An independent investigation by journalist Nick Shirley has renewed attention on alleged fraud involving daycare operations in Minnesota, raising fresh questions about oversight failures under long-running Democratic control of the state.
In videos circulated online, Shirley documented multiple properties registered as daycare or learning centers that appeared inactive despite receiving significant taxpayer funding — in some cases totaling more than $1.9 million. The footage showed buildings with blacked-out windows during daytime hours, no visible activity, and signage containing basic spelling errors, including “learning” spelled as “learing.”
Shirley questioned how such operations passed inspections, noting that children were expected to be present during normal business hours, yet the facilities appeared closed. Critics argue the warning signs were obvious and should have triggered earlier intervention by state regulators.

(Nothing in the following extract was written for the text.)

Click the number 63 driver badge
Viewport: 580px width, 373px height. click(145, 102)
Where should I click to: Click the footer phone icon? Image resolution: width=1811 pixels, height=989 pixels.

The allegations come amid broader concerns about fraud in Minnesota’s social services system, where whistleblowers have previously warned that enforcement was weak and accountability inconsistent. Republican lawmakers and conservative commentators argue that political considerations and bloc voting incentives led to years of inaction.
President Donald Trump, now serving his second term, has repeatedly emphasized a zero-tolerance approach to fraud involving public funds, calling for aggressive audits, prosecutions, and tighter eligibility enforcement across federal and state programs.
The administration has pointed to cases like Minnesota as examples of why America-First governance prioritizes taxpayers, transparency, and the rule of law over political favoritism.